*What this task involves*. Your answer must be every line of the data that holds the string "agent".

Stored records
_ _ _ _

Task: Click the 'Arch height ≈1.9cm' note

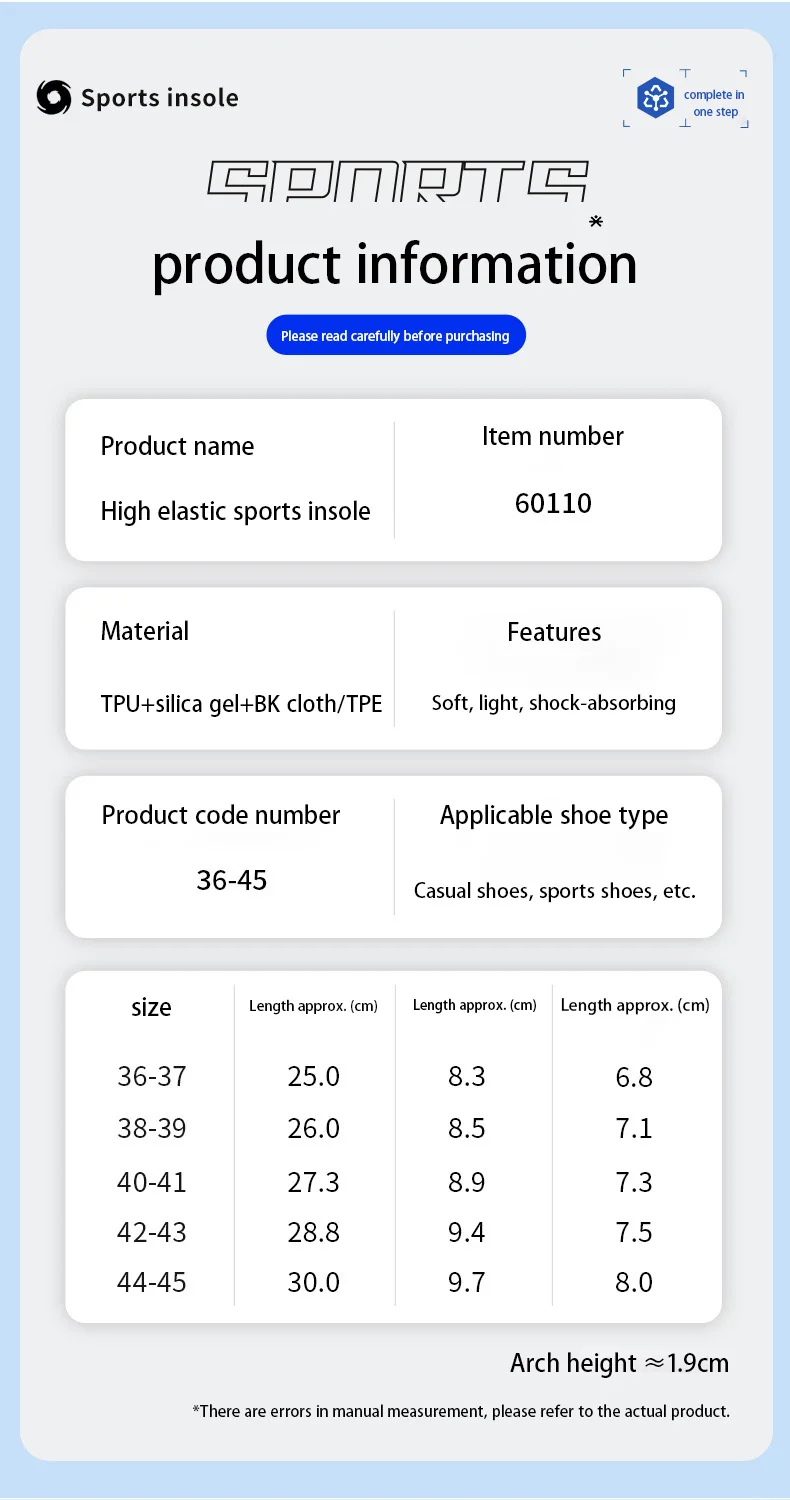Action: click(619, 1363)
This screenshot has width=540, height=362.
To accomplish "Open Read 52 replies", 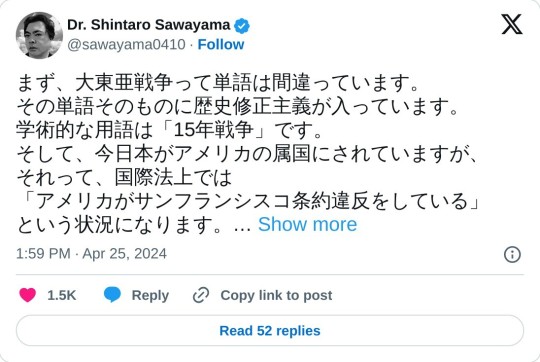I will 270,331.
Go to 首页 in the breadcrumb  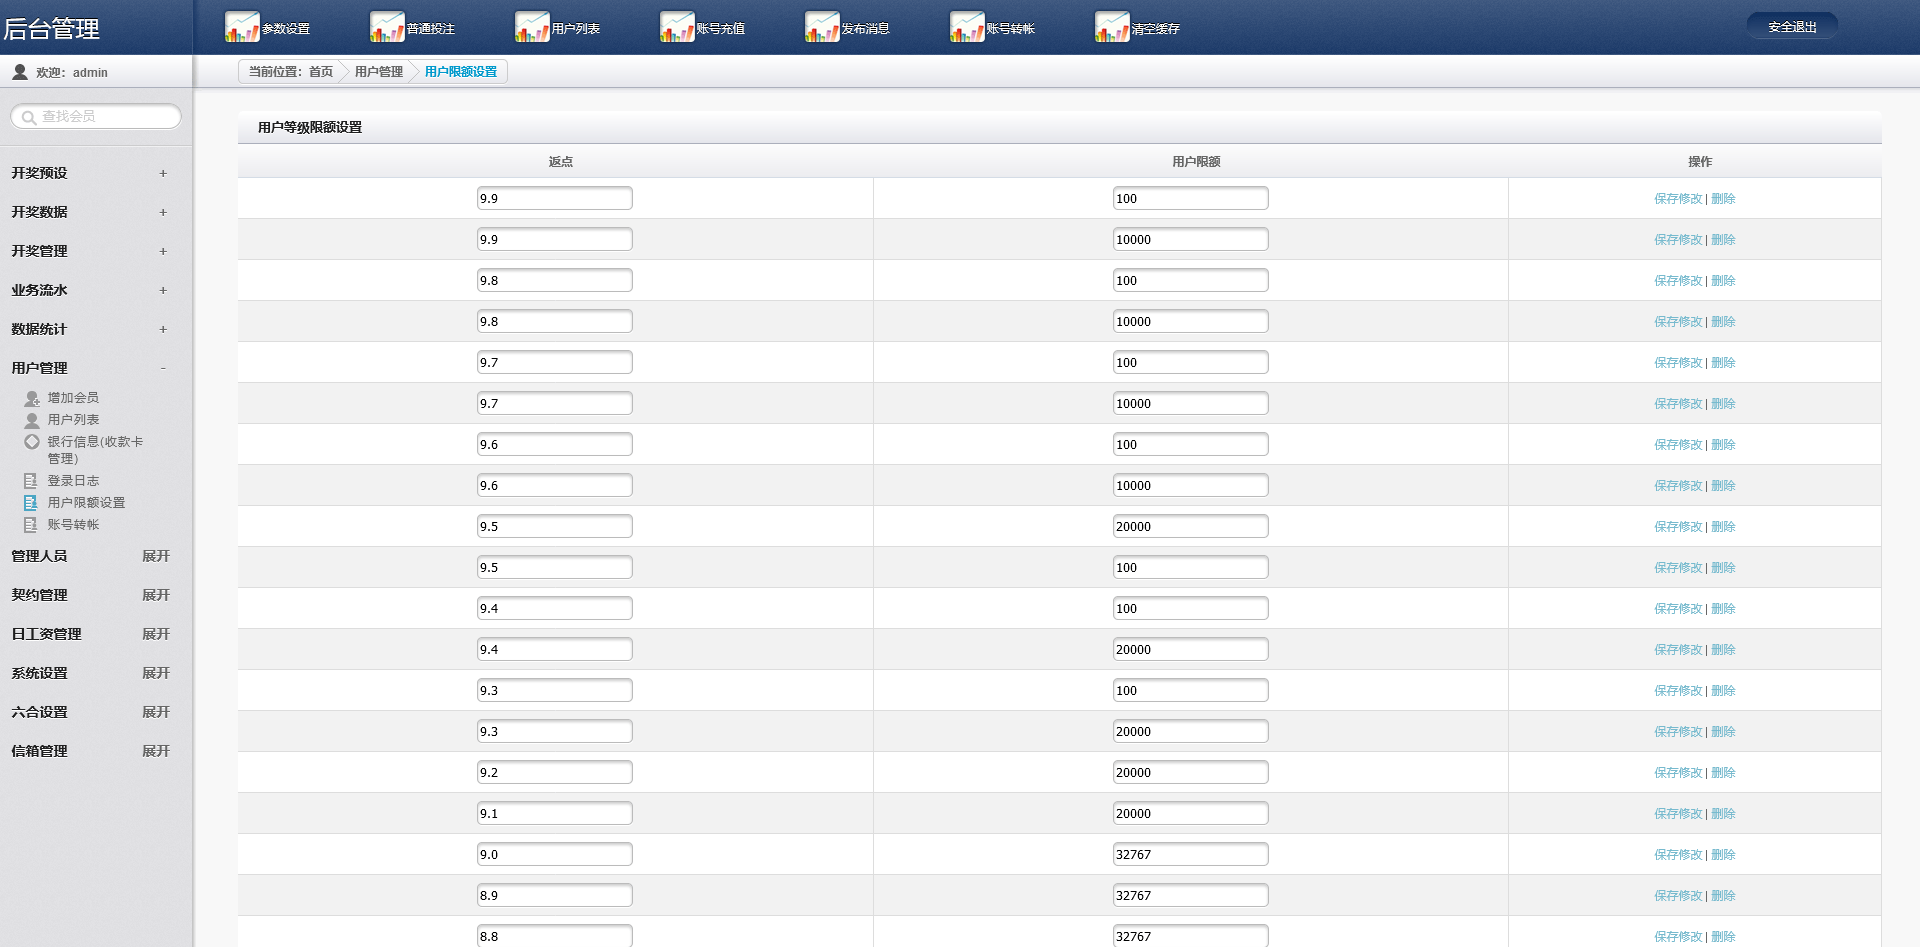pos(320,72)
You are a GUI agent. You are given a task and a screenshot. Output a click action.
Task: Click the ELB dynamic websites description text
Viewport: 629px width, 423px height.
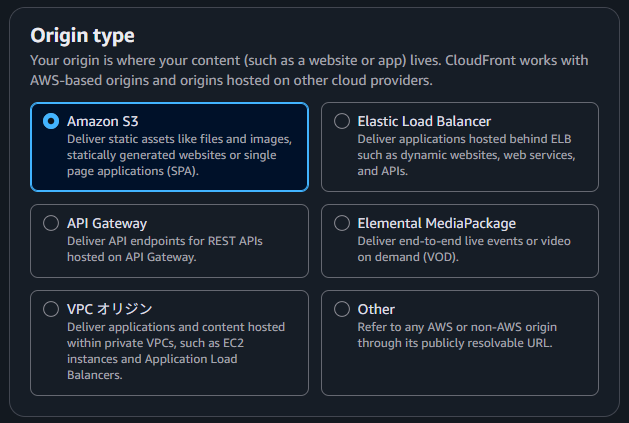click(x=466, y=155)

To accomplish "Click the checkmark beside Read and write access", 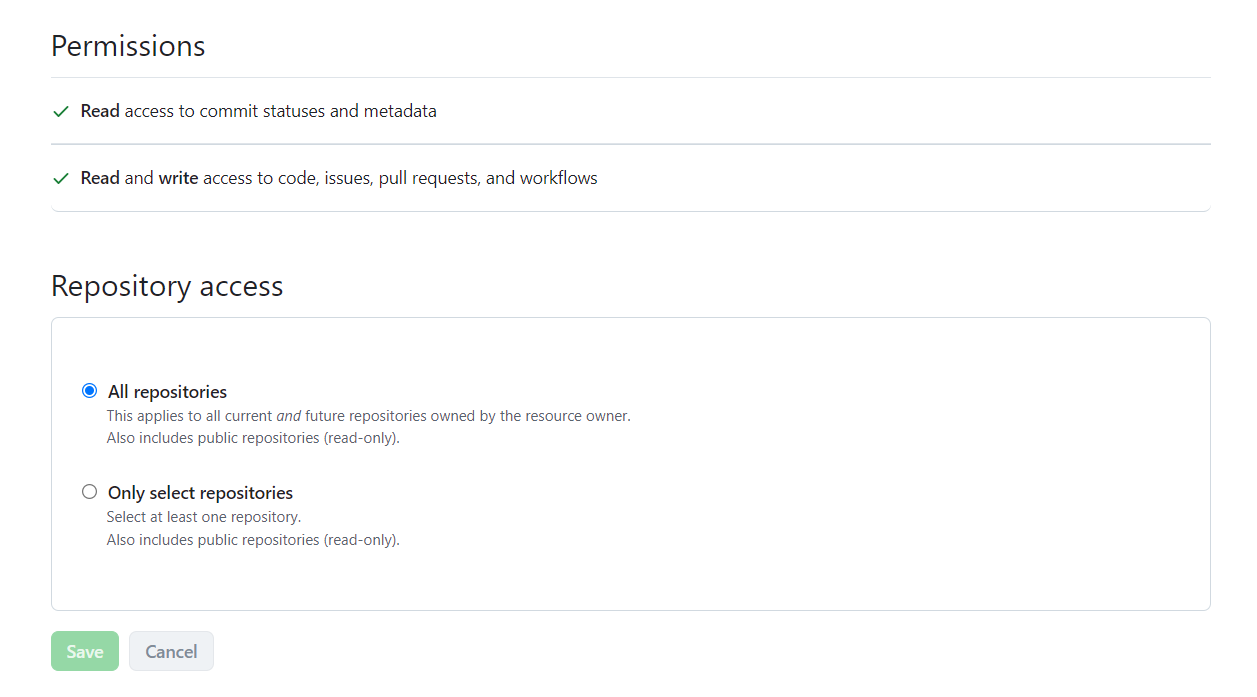I will pos(60,178).
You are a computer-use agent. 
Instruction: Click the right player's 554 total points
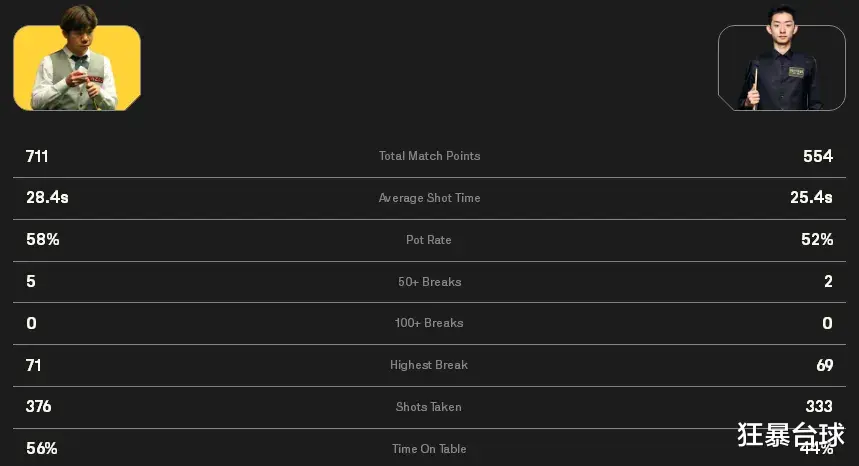(x=818, y=157)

_ _ _ _

*Final answer*.
You are a GUI agent. You are given a task and a screenshot. Output a click action.
You are a computer-use agent. 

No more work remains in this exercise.